Rome: The family of Giulio Regeni, an Italian doctoral student murdered in Cairo, have denied reports that he may have been working for Italian intelligence services.

In a statement issued through a lawyer, the family said it “denies categorically and unequivocally that Giulio was an agent or collaborator of any secret service, Italian or foreign”.

“Attempts to give credit to theory that Giulio Regeni was working for any intelligence service offend the memory of a young university student who had made field research a legitimate ambition of study and life.”

Italian media have speculated that Regeni, whose battered body was found in ditch on Cairo’s western outskirts on February 3 with signs of torture may have been working for the Italian foreign intelligence service AISE.

Regeni, a 28-year-old Cambridge University PhD student vanished on his way to a birthday party in downtown Cairo on January 25, the fifth anniversary of the 2011 uprising that ended President Hosni Mubarak’s 30-year rule.

He disappeared during a crackdown by the Egypt government on dissent with police out in force and detaining activists and warning against demonstrations.

They focussed on central Cairo, focal point of the original uprising.

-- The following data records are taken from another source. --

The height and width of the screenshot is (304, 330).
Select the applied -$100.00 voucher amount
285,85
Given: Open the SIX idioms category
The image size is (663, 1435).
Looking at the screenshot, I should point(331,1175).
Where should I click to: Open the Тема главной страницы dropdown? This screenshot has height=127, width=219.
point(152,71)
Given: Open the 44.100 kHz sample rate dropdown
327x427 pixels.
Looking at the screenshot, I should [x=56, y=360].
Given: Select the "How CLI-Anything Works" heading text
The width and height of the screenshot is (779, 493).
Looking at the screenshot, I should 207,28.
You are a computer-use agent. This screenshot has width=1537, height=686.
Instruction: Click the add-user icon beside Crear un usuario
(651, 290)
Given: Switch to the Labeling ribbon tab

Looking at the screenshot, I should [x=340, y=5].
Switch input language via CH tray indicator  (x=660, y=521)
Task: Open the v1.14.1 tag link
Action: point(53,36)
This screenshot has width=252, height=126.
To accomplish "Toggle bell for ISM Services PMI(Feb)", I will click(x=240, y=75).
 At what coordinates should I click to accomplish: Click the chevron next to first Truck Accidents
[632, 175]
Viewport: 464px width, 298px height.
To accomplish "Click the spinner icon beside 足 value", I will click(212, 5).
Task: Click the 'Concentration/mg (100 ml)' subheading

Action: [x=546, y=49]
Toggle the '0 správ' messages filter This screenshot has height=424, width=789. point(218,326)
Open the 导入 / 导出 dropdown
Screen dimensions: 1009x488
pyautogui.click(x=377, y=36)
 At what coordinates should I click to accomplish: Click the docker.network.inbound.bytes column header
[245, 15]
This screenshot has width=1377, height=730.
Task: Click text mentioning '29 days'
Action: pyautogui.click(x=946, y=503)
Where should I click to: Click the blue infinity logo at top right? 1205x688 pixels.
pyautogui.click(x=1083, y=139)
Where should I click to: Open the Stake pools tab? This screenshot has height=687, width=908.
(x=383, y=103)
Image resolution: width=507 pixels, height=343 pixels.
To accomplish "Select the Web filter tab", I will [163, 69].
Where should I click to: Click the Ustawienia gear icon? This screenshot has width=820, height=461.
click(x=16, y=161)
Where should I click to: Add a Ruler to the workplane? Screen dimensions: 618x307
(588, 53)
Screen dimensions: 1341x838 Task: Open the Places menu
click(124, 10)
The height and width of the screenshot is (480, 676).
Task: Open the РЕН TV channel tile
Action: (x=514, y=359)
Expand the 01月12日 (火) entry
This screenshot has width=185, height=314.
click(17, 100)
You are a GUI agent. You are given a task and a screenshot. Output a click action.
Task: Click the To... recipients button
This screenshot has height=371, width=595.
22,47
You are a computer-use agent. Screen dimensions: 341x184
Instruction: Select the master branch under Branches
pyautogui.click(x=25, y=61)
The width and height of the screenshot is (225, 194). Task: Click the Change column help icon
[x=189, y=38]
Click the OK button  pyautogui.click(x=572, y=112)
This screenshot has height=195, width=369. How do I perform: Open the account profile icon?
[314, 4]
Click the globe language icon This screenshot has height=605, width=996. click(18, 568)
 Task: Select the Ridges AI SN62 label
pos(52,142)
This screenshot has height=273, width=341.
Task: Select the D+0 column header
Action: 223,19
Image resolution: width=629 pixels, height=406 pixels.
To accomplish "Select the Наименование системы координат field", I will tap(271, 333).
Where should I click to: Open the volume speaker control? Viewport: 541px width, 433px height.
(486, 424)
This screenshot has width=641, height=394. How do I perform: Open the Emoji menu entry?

The Egyptian government denies that security forces were behind Regeni’s murder — as many in Italy suspect — or that they were responsible for arbitrary arrests, torture and disappearances and says such claims are “distorted”.

Regeni’s research focussed on trade union activity in Egypt after Mubarak’s overthrow — a sensitive topic in recent years — and had written articles critical of president Abdul Fattah Al Sissi’s government.

A left-wing Italian newspaper after Regeni’s death said that he had written articles from Egypt under a pseudonym.

In the last one, published posthumously, Regeni criticised the lack of democracy in Egypt under Al Sissi.

Outraged academics have signed online petitions demanding an impartial investigation into Regeni’s death.